Stored data entries:
- - -

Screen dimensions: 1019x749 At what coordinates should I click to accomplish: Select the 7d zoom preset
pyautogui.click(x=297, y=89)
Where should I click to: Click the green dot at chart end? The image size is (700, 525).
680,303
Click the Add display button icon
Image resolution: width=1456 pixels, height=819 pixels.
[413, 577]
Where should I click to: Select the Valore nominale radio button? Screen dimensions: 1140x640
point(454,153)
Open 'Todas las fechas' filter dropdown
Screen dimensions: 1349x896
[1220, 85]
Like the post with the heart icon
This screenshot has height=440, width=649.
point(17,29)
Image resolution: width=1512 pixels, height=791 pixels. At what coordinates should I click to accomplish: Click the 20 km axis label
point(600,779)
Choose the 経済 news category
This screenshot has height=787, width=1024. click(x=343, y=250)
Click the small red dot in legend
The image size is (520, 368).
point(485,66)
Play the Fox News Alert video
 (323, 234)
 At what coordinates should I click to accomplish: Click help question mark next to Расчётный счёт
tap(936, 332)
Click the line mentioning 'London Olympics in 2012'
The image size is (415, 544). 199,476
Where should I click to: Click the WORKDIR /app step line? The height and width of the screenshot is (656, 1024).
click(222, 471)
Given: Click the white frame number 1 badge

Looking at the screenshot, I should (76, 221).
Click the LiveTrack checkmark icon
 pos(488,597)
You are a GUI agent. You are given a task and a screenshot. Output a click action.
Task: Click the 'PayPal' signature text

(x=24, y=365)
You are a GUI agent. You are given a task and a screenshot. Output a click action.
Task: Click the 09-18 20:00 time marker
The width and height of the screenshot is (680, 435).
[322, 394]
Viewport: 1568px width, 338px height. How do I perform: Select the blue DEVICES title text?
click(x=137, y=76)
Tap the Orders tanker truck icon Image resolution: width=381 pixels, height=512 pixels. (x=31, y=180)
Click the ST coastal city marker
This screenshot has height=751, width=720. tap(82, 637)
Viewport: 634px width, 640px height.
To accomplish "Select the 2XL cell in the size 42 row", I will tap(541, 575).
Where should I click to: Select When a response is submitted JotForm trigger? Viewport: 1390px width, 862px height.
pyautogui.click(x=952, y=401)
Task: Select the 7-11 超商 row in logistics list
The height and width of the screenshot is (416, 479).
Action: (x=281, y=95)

- - -

Retype exactly the lines from the start of the entries through the one with "Click the Add display button icon"; include both ends.

| Solved exercise |
Screen dimensions: 1019x749 At what coordinates should I click to accomplish: Select the 7d zoom preset
pyautogui.click(x=297, y=89)
Where should I click to: Click the green dot at chart end? The image size is (700, 525).
680,303
Click the Add display button icon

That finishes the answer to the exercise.